Return the records from the first line through the line containing "Click the user profile icon in dark sidebar", and leave out the pictures.
- Opening Delimiter -
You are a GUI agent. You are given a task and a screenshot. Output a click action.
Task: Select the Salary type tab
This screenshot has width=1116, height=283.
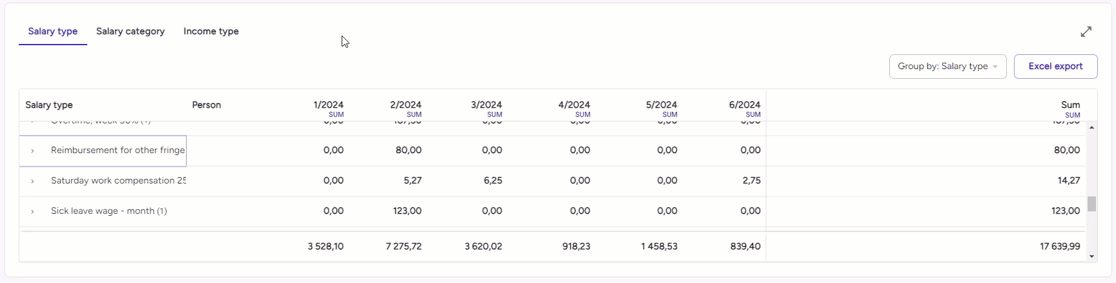tap(53, 31)
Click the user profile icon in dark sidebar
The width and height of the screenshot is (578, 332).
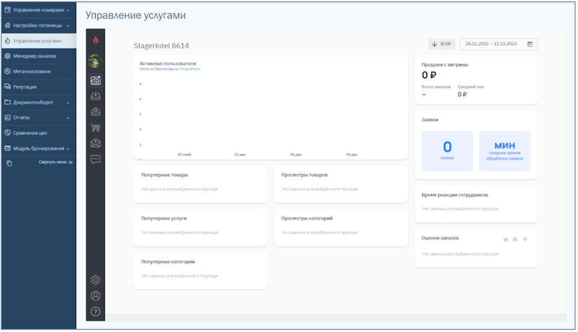click(95, 295)
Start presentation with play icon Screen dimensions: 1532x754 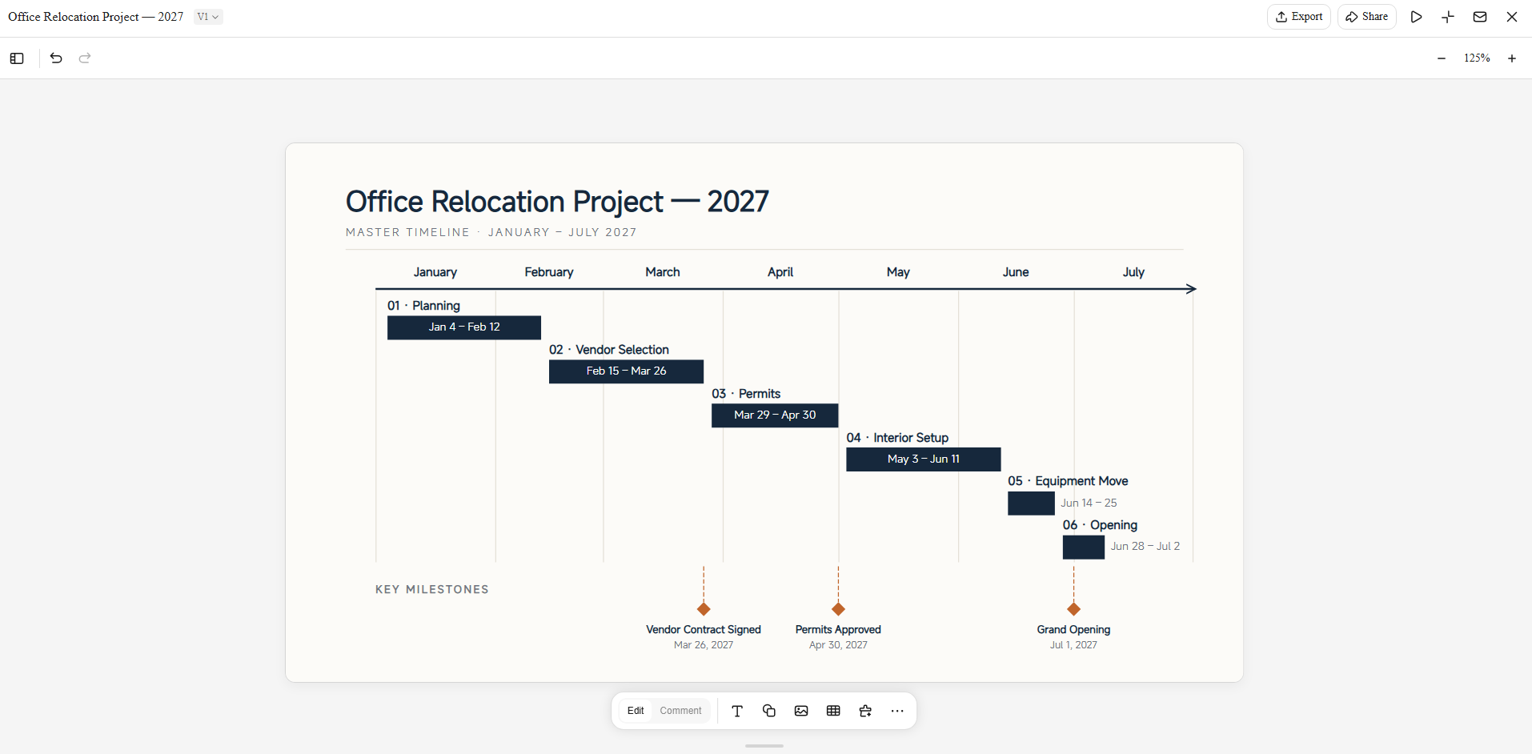tap(1416, 17)
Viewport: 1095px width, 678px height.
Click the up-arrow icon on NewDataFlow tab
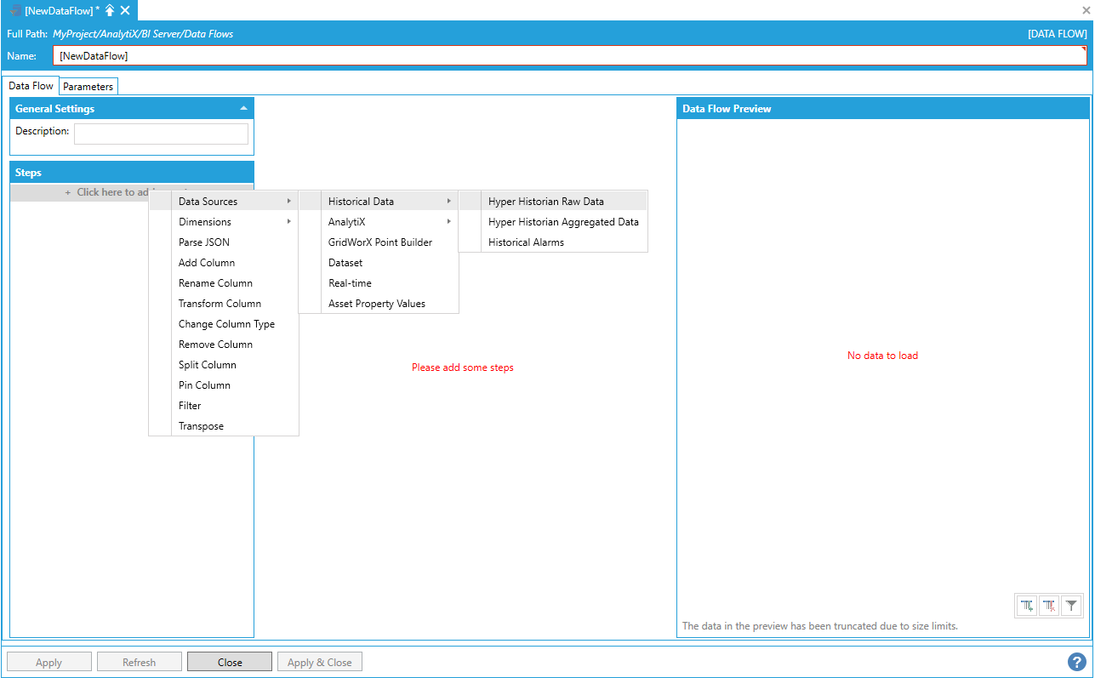[110, 10]
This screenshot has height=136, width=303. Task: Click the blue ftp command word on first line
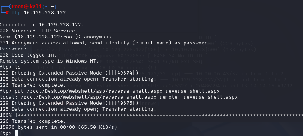pyautogui.click(x=16, y=13)
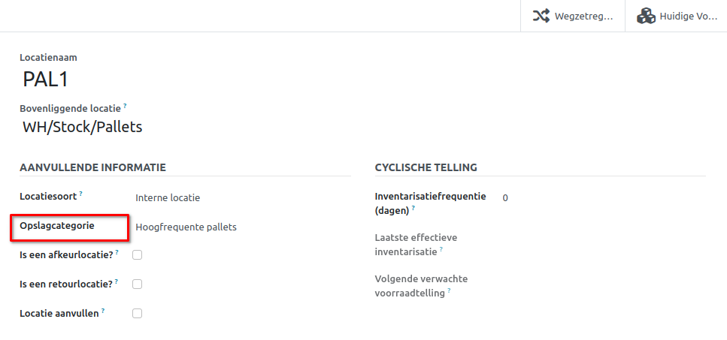
Task: Show help tooltip for Bovenliggende locatie
Action: (x=125, y=107)

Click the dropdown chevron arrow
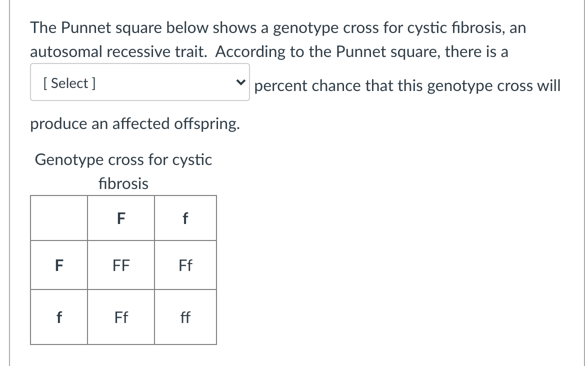click(242, 83)
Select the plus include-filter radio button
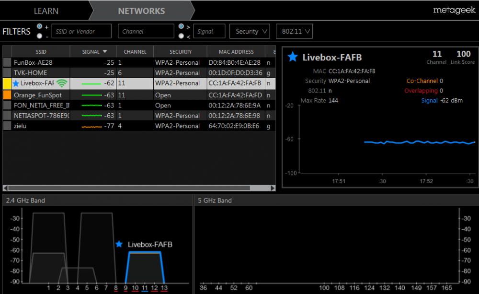 (x=39, y=26)
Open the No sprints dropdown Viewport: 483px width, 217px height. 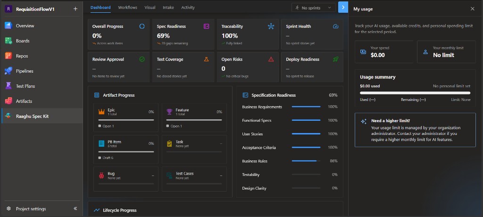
- Closing Delimiter -
**EXPECTED OUTPUT**
You are a GUI agent. You are given a task and a screenshot. Output a click action.
Task: Select the Salary type tab
This screenshot has width=1116, height=283.
tap(53, 31)
Click the user profile icon in dark sidebar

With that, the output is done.